Pour encourager les amateurs de Nespresso à rendre leurs capsules, la marque a établi un partenariat avec le fabriquant suédois de vélos Vélosophy. Nous avons fait un tour d’essai sur une bicyclette violette fabriquée avec l’aluminium recyclé des capsules de café.
Quel est le rapport entre le Ghana, le café suisse et les vélos trendy? À première vue, aucun. Sauf que la célèbre marque de café Nespresso collabore avec le label suédois Vélosophy Cycles, qui fabrique des vélos urbains haut de gamme avec de l’aluminium recyclé. Et c’est précisément là que se fait le lien, car un tout nouveau modèle de vélos du label est fabriqué à partir de capsules Nespresso recyclées.
C’est plus simple qu’on le pense: les capsules sont en aluminium, comme le cadre du vélo. Le grand avantage de ce métal léger est qu’il est recyclable à l’infini, car il peut être fondu encore et encore sans perdre de sa qualité.

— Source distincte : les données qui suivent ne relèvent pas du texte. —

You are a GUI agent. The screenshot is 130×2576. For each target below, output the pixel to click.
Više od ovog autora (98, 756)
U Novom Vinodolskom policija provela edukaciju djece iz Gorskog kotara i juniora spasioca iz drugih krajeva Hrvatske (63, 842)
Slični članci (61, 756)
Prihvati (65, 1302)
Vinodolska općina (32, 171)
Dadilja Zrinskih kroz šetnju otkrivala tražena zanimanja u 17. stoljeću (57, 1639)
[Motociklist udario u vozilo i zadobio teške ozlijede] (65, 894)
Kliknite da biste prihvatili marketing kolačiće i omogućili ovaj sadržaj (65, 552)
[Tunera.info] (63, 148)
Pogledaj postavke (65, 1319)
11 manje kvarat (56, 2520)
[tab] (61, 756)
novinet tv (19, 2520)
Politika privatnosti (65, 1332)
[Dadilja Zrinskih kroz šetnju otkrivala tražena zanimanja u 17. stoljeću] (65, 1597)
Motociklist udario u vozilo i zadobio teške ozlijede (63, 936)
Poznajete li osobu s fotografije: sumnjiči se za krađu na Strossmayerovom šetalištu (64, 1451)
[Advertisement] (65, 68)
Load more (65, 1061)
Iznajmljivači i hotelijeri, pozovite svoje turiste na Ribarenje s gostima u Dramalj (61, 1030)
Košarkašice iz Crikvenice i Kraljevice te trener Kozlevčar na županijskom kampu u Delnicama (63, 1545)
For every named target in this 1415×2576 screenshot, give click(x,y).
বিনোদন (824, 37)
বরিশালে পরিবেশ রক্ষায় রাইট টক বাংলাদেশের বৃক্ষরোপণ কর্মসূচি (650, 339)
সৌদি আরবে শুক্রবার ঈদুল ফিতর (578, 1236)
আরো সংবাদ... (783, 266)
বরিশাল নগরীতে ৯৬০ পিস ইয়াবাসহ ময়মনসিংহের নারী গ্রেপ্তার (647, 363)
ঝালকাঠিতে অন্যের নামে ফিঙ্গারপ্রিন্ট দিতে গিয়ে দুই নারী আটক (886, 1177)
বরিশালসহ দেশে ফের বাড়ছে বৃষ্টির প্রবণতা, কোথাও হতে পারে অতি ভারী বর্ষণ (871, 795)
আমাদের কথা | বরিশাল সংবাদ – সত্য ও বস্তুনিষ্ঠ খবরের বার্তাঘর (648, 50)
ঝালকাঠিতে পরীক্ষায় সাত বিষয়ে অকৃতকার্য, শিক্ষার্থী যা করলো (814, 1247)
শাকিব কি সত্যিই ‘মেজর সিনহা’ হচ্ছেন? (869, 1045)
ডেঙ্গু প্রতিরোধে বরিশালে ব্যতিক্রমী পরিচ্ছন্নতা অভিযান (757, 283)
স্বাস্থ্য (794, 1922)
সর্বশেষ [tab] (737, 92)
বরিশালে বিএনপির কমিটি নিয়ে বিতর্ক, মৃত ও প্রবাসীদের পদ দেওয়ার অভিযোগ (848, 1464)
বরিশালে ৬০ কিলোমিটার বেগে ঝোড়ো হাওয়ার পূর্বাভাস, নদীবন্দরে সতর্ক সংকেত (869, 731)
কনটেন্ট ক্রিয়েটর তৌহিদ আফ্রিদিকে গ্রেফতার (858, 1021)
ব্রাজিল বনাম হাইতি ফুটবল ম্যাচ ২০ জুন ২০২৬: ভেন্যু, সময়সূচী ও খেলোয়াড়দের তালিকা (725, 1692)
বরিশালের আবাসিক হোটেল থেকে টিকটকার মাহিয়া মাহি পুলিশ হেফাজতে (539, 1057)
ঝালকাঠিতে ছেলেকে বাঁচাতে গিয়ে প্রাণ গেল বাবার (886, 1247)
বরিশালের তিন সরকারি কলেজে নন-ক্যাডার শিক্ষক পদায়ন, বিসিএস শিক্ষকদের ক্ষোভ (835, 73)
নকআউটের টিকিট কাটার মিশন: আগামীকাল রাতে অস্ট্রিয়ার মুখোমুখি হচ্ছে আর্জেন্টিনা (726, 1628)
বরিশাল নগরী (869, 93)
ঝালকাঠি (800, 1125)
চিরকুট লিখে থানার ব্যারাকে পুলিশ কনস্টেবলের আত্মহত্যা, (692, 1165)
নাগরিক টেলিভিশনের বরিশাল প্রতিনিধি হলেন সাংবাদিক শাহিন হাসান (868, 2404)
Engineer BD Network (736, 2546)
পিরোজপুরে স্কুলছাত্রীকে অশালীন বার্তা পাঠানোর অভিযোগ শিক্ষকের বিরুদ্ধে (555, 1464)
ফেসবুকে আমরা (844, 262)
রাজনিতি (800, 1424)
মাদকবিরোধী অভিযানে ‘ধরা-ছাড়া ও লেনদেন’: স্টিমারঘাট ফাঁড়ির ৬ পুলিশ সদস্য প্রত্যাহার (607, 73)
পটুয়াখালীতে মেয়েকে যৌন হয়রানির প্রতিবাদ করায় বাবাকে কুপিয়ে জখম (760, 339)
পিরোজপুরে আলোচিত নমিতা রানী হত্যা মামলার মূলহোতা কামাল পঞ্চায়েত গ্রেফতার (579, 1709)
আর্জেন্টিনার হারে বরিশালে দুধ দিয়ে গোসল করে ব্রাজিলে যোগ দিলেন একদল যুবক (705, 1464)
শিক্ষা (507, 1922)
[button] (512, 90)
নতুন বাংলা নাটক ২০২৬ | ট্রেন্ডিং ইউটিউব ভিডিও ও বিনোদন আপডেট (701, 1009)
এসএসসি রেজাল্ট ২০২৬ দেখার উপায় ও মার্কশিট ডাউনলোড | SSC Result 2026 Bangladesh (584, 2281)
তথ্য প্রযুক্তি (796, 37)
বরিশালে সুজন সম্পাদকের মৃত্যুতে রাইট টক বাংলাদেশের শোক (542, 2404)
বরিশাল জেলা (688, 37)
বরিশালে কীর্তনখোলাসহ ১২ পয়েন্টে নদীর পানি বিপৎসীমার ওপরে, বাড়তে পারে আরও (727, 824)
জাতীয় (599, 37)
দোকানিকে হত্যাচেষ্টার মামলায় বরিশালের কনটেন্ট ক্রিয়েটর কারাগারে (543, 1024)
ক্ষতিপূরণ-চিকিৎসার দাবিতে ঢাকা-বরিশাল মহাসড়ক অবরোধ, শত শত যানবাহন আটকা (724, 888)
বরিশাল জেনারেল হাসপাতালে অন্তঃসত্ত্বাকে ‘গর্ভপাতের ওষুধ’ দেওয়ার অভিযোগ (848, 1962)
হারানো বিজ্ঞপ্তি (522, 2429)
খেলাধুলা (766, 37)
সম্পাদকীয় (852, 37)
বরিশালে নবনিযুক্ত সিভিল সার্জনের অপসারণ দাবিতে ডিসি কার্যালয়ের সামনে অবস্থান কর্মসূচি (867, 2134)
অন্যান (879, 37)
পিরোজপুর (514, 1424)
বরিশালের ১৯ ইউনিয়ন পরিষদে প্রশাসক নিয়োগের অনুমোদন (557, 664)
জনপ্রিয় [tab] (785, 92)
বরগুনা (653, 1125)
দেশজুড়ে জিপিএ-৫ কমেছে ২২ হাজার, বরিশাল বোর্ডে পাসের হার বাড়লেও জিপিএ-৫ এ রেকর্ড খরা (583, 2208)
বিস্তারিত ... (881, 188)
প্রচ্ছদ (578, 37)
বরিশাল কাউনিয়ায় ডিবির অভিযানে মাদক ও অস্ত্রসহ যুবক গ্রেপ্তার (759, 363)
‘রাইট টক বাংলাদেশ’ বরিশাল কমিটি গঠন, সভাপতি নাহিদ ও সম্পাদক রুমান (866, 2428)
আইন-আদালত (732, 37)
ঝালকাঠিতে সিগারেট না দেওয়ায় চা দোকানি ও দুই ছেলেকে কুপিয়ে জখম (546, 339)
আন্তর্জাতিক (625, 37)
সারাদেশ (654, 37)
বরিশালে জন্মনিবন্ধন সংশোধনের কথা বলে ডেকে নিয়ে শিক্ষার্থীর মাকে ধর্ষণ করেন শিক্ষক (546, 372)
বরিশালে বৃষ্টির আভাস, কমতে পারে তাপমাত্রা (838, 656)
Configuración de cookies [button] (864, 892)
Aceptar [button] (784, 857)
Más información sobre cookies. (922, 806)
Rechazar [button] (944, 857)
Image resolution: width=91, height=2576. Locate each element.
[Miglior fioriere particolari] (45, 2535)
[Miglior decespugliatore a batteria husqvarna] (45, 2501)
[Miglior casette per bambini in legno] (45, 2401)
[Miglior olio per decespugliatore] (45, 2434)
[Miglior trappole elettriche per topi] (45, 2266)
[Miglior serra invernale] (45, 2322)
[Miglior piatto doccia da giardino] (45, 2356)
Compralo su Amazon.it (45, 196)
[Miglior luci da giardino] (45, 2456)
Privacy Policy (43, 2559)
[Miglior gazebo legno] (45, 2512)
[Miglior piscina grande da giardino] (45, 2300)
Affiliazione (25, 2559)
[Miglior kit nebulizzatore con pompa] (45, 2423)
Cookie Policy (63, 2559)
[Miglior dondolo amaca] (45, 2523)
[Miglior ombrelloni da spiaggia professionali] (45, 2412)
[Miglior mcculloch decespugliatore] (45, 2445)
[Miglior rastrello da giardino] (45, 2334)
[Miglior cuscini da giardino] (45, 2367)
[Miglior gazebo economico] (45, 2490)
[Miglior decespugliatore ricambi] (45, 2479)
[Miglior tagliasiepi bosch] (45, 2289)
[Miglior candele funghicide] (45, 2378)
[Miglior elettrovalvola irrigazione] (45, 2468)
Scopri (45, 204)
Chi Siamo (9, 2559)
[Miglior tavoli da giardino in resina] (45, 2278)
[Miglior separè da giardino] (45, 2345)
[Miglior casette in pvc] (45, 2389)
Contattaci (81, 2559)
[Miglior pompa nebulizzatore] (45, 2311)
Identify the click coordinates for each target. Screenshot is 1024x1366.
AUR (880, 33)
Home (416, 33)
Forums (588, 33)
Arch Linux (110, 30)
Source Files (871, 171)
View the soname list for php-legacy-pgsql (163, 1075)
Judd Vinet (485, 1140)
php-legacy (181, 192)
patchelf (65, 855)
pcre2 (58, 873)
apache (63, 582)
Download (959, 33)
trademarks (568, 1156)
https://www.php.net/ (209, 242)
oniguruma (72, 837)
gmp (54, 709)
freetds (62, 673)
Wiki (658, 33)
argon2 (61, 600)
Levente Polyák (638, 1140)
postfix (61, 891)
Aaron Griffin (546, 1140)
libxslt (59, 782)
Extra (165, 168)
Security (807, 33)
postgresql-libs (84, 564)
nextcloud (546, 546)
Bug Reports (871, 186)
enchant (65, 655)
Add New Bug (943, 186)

Cette propriété de l’aluminium permet d’économiser des matières premières (l’aluminium est un métal issu de la bauxite) et de l’énergie: le recyclage de l’aluminium requiert 95% d’énergie en moins que sa production. Voilà pourquoi, aujourd’hui, des capsules à café circulent sous forme de vélos.
"Il y a 300 capsules dans chaque bicyclette", nous explique Jimmy Östholm, fondateur et CEO de Vélosophy Cycles, lors de notre rencontre dans sa ville, Stockholm. Autrement dit, en buvant un café par jour, on obtient un vélo au bout d’un an. Ou presque.
En effet, le cadre du vélo nécessite un alliage d’aluminium recyclé et d’aluminium primaire. "Il existe de nombreux alliages d’aluminium différents. Celui des capsules à café n’a pas la même composition que celui des cadres. Afin de garantir sa solidité, nous devons y ajouter de l’aluminium primaire", précise le Suédois.
Tout a commencé il y a deux ans. L’entrepreneur envoie un courriel à Nespresso: “J’ai vu que vous fabriquez un stylo à bille en collaboration avec Caran d’Ache, et un couteau suisse avec Victorinox, avec l’aluminium de vos capsules à café recyclées. Seriez-vous intéressés par un vélo?”
"Je ne pensais pas qu’ils allaient réagir", se souvient Östholm. "Au moins, je n’aurai pas eu à me reprocher de ne pas avoir essayé. À ma grande surprise, j’ai eu une réponse, un mois plus tard."
80 millions de vélos
Et le Ghana? Quel est le rapport de ce pays africain avec Nespresso et Vélosophy? Depuis son lancement, en 2016, pour chaque vélo vendu, la marque suédoise fait don d’un vélo à une écolière du Ghana. "Pour nous, c’est un moyen de transport pratique, mais dans les pays en développement, c’est un atout", déclare Östholm.
"Par exemple, un vélo permet d’aller à l’école ou de ne pas y aller. Beaucoup filles abandonnent leurs études parce qu’elles doivent aider dans la maison et que cela ne leur laisse pas le temps de marcher jusqu’à l’école. Grâce au vélo, elles peuvent faire les deux: la vaisselle et des maths. Une étude a montré qu’avec les vélos, la fréquentation scolaire des filles augmente de 30%. Et leurs chances d’obtenir un diplôme sont de 60% plus élevées."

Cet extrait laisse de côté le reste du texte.